Le modifiche inserite nel 2013 vanno certamente nella direzione di meglio garantire i diritti della persona sottoposta a rilievi dattiloscopi e inserita in Eurodac. Lo stesso Garante nella sua opinione del 2012 relativa alla emendata proposta di regolamento sottolinea come le modifiche effettuate vadano nella medesima direzione della generale riforma della disciplina in materia di dati personale e l’introduzione dell’opuscolo risponda pienamente ai rilievi critici effettuati nel 2009 dallo Eurodac SCG.
Si tratta quindi di una norma che certamente contiene tutte le necessarie previsioni per garantire i soggetti titolari dei dati inseriti nel sistema informativo.
A fronte di tale centralità del diritto all’informazione i dati forniti dal report annuale sul funzionamento di Eurodac redatto da EU-Lisa restituiscono un quadro molto lontano da quello a cui le norme farebbero pensare.

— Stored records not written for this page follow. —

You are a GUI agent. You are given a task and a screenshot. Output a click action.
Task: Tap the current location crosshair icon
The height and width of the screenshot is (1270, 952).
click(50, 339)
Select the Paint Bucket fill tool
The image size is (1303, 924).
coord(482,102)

Come si può vedere dalla tabella il numero di richieste di accesso da parte del titolare dei dati è più che insignificante in rapporto al numero di impronte presenti nel sistema. Inoltre la maggioranza delle richieste proviene sempre da uno Stato membro, la Francia , le cui richieste sono dovute alla presenza di una organizzazione non governativa nella regione di Calais che assisteva le persone nella formulazione delle richieste di accesso.